TFHE GPU Scaling Limits: Memory, Not Compute

If you have spent any time evaluating fully homomorphic encryption for production workloads, someone on your team has probably said: "What about GPUs?" It is a reasonable question. GPUs transformed machine learning from an academic curiosity into a trillion-dollar industry. They accelerated molecular dynamics, weather modeling, and protein folding. Every time a computation looks embarrassingly parallel, GPUs seem like the obvious answer.

TFHE (Torus Fully Homomorphic Encryption) is, at first glance, one of those computations. It operates on encrypted Boolean circuits. Each gate evaluation involves a bootstrapping step that is fundamentally a large polynomial multiplication. Polynomial multiplications are parallel. GPUs are massively parallel. The conclusion writes itself.

Except it does not work the way you expect.
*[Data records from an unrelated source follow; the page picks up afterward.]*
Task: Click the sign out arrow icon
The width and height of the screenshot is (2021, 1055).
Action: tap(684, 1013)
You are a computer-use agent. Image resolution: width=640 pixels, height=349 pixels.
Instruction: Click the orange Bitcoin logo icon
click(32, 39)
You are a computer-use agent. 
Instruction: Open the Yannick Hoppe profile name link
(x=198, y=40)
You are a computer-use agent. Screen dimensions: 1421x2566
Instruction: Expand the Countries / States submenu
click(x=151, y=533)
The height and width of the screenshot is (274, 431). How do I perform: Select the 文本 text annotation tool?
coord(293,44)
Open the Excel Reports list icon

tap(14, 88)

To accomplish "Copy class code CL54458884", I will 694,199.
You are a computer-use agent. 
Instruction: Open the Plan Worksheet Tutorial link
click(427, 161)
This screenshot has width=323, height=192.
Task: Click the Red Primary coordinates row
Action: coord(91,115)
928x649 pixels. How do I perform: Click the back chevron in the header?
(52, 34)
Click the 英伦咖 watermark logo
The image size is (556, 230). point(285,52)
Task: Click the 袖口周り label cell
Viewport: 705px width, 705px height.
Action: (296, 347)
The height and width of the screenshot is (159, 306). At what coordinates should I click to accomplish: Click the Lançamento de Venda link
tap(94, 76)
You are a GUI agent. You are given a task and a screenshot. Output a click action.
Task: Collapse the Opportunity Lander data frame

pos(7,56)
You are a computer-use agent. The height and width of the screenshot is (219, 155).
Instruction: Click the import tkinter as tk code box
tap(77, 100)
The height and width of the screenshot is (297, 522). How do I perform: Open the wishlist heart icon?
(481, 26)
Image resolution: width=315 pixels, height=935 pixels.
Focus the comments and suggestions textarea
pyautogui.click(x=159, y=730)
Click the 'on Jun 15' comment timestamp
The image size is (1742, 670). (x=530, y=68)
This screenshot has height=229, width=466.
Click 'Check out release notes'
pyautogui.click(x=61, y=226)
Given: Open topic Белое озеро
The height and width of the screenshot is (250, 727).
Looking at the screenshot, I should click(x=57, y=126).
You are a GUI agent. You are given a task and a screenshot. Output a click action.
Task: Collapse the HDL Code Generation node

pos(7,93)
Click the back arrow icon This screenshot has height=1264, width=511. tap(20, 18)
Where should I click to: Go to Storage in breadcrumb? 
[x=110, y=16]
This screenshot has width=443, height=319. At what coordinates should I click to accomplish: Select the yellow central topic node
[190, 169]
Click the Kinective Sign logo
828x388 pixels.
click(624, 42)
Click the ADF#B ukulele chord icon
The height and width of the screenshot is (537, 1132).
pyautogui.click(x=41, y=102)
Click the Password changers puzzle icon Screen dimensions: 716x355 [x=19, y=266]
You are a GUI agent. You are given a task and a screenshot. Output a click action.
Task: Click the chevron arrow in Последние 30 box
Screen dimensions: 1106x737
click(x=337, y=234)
After two years of building production FHE systems, running sustained benchmarks on GPUs ranging from A10G to H100, and deploying TFHE at scale on ARM hardware, we have a clear picture of what actually limits TFHE throughput. The bottleneck is not compute. The bottleneck is memory bandwidth. And GPUs, for all their theoretical FLOPS, do not solve the memory bandwidth problem. They shift it to a more expensive, harder-to-manage substrate.

The Memory Bandwidth Wall

To understand why GPUs disappoint for TFHE, you need to understand what a TFHE bootstrapping operation actually demands from hardware.

A single TFHE bootstrapping step transforms a noisy ciphertext into a fresh ciphertext with reduced noise. This is what makes TFHE composable: you can chain unlimited Boolean gates because each gate refreshes the noise budget. The cost of this composability is the bootstrap itself, which involves multiplying large polynomials with key-switching matrices that are stored in memory.

The key-switching key for a standard TFHE parameter set occupies between 24 and 48 megabytes. The bootstrapping key can range from 50 megabytes to several hundred megabytes, depending on the security parameters and decomposition base. For a single gate evaluation, the processor must stream through tens of megabytes of key material, multiply it against the ciphertext polynomial, accumulate the results, and write the output back. This is not a matrix-matrix multiplication where the same data is reused across thousands of output elements. The key material is consumed once per gate, per bootstrap. The reuse ratio is low.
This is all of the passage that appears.